Open bottle of fish oil supplements with EPA and DHA

EPA vs. DHA: key differences explained

Medically reviewed on January 23, 2023 by Morgan Spicer, Medical Communications Manager. To give you technically accurate, evidence-based information, content published on the Everlywell blog is reviewed by credentialed professionals with expertise in medical and bioscience fields.

Table of contents

Omega-3 fatty acids are essential nutrients that make up the membranes of each and every cell in your body.1 Two of the most important omega-3s are docosahexaenoic acid (DHA) and eicosapentaenoic acid (EPA) [1].

While DHA and EPA are often found together in food and omega-3 fatty acid supplements, they serve slightly different functions. So, what’s the difference when it comes to EPA vs. DHA?

In this article, we’ll break down the distinct benefits of EPA and DHA. We’ll also help you determine which omega-3 fatty acid is best suited for your health goals.

What's the difference between EPA and DHA?

Omega-3 fatty acids like EPA and DHA form the basic building blocks of your physical health. They also carry out more specified functions, like regulating cell receptors and providing the basis for some hormones [1].

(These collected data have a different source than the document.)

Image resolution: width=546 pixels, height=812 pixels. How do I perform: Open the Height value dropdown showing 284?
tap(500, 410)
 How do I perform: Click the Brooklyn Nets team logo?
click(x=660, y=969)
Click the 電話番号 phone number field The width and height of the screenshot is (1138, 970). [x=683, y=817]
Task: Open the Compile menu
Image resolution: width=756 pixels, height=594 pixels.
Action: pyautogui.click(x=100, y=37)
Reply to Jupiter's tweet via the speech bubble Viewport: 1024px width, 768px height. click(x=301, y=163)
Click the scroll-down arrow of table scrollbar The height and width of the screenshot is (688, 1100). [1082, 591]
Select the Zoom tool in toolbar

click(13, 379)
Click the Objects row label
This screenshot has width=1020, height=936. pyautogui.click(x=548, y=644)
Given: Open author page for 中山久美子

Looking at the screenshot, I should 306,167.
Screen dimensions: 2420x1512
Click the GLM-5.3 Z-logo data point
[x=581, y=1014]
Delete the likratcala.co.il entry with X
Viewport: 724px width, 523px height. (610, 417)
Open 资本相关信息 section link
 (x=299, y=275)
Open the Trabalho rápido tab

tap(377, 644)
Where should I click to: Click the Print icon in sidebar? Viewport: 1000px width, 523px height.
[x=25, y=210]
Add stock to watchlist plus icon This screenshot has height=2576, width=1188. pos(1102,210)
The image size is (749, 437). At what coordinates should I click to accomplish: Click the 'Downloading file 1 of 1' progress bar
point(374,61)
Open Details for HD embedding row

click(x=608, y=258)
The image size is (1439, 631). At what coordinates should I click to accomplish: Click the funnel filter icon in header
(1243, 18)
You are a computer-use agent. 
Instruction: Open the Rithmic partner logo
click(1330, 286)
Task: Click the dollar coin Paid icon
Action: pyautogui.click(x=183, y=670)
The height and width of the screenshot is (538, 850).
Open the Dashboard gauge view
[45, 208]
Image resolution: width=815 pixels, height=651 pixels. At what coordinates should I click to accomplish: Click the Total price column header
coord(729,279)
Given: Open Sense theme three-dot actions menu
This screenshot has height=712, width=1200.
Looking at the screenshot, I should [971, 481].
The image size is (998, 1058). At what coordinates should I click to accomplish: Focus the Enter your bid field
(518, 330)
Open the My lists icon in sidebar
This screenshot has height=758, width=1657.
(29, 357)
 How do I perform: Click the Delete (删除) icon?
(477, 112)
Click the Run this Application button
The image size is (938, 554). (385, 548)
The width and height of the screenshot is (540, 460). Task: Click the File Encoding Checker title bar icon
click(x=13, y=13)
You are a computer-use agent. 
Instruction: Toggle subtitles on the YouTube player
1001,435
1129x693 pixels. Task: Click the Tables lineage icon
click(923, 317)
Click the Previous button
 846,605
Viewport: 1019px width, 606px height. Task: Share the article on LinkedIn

Each omega-3 fatty acid has its specific role in the body. Here’s a brief sum-up of how EPA and DHA differ:

  • EPA – EPA is a 20-carbon fatty acid [2]. Its primary function is to produce eicosanoids, which are chemicals that combat inflammation. EPA can be converted into DHA within the liver [3].
  • DHA – DHA is a 22-carbon fatty acid [4]. DHA plays a notable role in brain and eye health. It also supports babies' growth and development during pregnancy and early childhood.

Our bodies don’t produce enough EPA, DHA, and other omega-3 fatty acids on their own, so we must ingest these essential fatty acids through foods high in omega-3 or supplements. EPA and DHA are typically found in cold-water fish and fish oil.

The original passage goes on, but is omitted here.